Saved data entries:
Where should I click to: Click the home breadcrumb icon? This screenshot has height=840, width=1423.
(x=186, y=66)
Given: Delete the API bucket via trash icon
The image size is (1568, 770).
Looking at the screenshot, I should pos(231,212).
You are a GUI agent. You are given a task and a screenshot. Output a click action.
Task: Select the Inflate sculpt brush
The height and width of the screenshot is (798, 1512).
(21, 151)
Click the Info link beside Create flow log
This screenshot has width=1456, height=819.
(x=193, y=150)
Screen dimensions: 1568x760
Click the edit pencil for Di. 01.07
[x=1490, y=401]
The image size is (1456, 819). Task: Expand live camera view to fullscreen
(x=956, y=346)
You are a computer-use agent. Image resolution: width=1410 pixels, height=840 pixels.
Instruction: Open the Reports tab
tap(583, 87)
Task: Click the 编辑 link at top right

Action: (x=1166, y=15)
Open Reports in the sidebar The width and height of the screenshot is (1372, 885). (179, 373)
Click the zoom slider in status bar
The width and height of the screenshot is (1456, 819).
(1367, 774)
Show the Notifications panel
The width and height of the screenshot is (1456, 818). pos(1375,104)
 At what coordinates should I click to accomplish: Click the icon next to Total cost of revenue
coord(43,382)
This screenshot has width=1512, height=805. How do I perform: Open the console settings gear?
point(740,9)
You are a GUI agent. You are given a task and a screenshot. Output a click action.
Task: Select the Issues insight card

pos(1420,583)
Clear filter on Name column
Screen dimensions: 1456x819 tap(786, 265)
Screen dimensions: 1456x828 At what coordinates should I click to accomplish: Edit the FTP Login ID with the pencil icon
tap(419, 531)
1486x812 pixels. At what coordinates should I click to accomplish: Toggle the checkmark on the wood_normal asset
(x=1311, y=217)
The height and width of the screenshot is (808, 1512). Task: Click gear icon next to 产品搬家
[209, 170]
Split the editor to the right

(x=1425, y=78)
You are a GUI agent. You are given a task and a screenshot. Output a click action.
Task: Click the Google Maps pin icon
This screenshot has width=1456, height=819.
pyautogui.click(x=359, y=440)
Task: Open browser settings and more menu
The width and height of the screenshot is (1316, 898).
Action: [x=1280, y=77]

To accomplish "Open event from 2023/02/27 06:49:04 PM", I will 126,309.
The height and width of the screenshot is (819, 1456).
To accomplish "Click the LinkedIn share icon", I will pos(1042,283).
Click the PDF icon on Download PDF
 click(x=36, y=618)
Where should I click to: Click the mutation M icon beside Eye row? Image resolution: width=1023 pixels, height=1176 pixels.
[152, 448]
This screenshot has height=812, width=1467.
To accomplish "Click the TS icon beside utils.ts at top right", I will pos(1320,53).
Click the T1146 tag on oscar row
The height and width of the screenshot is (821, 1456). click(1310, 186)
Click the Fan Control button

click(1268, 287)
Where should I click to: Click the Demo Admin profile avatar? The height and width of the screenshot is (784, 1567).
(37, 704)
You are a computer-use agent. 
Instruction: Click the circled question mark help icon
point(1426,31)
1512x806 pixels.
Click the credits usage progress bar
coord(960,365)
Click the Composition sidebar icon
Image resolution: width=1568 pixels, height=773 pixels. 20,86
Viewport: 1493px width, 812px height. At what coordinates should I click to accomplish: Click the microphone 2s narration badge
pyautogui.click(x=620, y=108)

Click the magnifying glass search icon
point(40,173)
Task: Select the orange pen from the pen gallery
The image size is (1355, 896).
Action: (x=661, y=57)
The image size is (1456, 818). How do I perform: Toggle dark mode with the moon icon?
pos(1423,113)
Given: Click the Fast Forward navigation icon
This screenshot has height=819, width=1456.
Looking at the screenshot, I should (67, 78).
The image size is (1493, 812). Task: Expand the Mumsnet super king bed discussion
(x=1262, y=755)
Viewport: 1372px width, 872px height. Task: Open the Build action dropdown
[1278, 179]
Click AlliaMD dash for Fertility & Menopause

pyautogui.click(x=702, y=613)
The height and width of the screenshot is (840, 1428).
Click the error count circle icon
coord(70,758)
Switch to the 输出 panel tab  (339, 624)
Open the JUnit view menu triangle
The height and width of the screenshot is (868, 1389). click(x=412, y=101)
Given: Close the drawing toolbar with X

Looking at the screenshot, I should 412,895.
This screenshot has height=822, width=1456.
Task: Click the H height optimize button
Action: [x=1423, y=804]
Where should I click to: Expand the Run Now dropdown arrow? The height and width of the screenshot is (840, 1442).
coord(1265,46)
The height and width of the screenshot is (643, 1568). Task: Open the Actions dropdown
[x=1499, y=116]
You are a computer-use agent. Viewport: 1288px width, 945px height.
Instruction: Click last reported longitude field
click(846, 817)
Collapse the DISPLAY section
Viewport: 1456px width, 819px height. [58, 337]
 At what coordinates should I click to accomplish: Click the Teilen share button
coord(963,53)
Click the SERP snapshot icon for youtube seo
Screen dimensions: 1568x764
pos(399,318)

# Exercise objective
The records shown above are to be copied exactly, every one of them.

# Answer section
Where should I click to: Click the home breadcrumb icon? This screenshot has height=840, width=1423.
(x=186, y=66)
Given: Delete the API bucket via trash icon
The image size is (1568, 770).
Looking at the screenshot, I should pos(231,212).
You are a GUI agent. You are given a task and a screenshot. Output a click action.
Task: Select the Inflate sculpt brush
The height and width of the screenshot is (798, 1512).
(21, 151)
Click the Info link beside Create flow log
This screenshot has width=1456, height=819.
(x=193, y=150)
Screen dimensions: 1568x760
Click the edit pencil for Di. 01.07
[x=1490, y=401]
The image size is (1456, 819). Task: Expand live camera view to fullscreen
(x=956, y=346)
You are a computer-use agent. Image resolution: width=1410 pixels, height=840 pixels.
Instruction: Open the Reports tab
tap(583, 87)
Task: Click the 编辑 link at top right

Action: (x=1166, y=15)
Open Reports in the sidebar The width and height of the screenshot is (1372, 885). (179, 373)
Click the zoom slider in status bar
The width and height of the screenshot is (1456, 819).
(1367, 774)
Show the Notifications panel
The width and height of the screenshot is (1456, 818). pos(1375,104)
 At what coordinates should I click to accomplish: Click the icon next to Total cost of revenue
coord(43,382)
This screenshot has width=1512, height=805. How do I perform: Open the console settings gear?
point(740,9)
You are a GUI agent. You are given a task and a screenshot. Output a click action.
Task: Select the Issues insight card

pos(1420,583)
Clear filter on Name column
Screen dimensions: 1456x819 tap(786, 265)
Screen dimensions: 1456x828 At what coordinates should I click to accomplish: Edit the FTP Login ID with the pencil icon
tap(419, 531)
1486x812 pixels. At what coordinates should I click to accomplish: Toggle the checkmark on the wood_normal asset
(x=1311, y=217)
The height and width of the screenshot is (808, 1512). Task: Click gear icon next to 产品搬家
[209, 170]
Split the editor to the right

(x=1425, y=78)
You are a GUI agent. You are given a task and a screenshot. Output a click action.
Task: Click the Google Maps pin icon
This screenshot has width=1456, height=819.
pyautogui.click(x=359, y=440)
Task: Open browser settings and more menu
The width and height of the screenshot is (1316, 898).
Action: [x=1280, y=77]

To accomplish "Open event from 2023/02/27 06:49:04 PM", I will 126,309.
The height and width of the screenshot is (819, 1456).
To accomplish "Click the LinkedIn share icon", I will pos(1042,283).
Click the PDF icon on Download PDF
 click(x=36, y=618)
Where should I click to: Click the mutation M icon beside Eye row? Image resolution: width=1023 pixels, height=1176 pixels.
[152, 448]
This screenshot has height=812, width=1467.
To accomplish "Click the TS icon beside utils.ts at top right", I will pos(1320,53).
Click the T1146 tag on oscar row
The height and width of the screenshot is (821, 1456). click(1310, 186)
Click the Fan Control button

click(1268, 287)
Where should I click to: Click the Demo Admin profile avatar? The height and width of the screenshot is (784, 1567).
(37, 704)
You are a computer-use agent. 
Instruction: Click the circled question mark help icon
point(1426,31)
1512x806 pixels.
Click the credits usage progress bar
coord(960,365)
Click the Composition sidebar icon
Image resolution: width=1568 pixels, height=773 pixels. 20,86
Viewport: 1493px width, 812px height. At what coordinates should I click to accomplish: Click the microphone 2s narration badge
pyautogui.click(x=620, y=108)

Click the magnifying glass search icon
point(40,173)
Task: Select the orange pen from the pen gallery
The image size is (1355, 896).
Action: (x=661, y=57)
The image size is (1456, 818). How do I perform: Toggle dark mode with the moon icon?
pos(1423,113)
Given: Click the Fast Forward navigation icon
This screenshot has height=819, width=1456.
Looking at the screenshot, I should (67, 78).
The image size is (1493, 812). Task: Expand the Mumsnet super king bed discussion
(x=1262, y=755)
Viewport: 1372px width, 872px height. Task: Open the Build action dropdown
[1278, 179]
Click AlliaMD dash for Fertility & Menopause

pyautogui.click(x=702, y=613)
The height and width of the screenshot is (840, 1428).
Click the error count circle icon
coord(70,758)
Switch to the 输出 panel tab  (339, 624)
Open the JUnit view menu triangle
The height and width of the screenshot is (868, 1389). click(x=412, y=101)
Given: Close the drawing toolbar with X

Looking at the screenshot, I should 412,895.
This screenshot has height=822, width=1456.
Task: Click the H height optimize button
Action: [x=1423, y=804]
Where should I click to: Expand the Run Now dropdown arrow? The height and width of the screenshot is (840, 1442).
coord(1265,46)
The height and width of the screenshot is (643, 1568). Task: Open the Actions dropdown
[x=1499, y=116]
You are a computer-use agent. Viewport: 1288px width, 945px height.
Instruction: Click last reported longitude field
click(846, 817)
Collapse the DISPLAY section
Viewport: 1456px width, 819px height. [58, 337]
 At what coordinates should I click to accomplish: Click the Teilen share button
coord(963,53)
Click the SERP snapshot icon for youtube seo
Screen dimensions: 1568x764
pos(399,318)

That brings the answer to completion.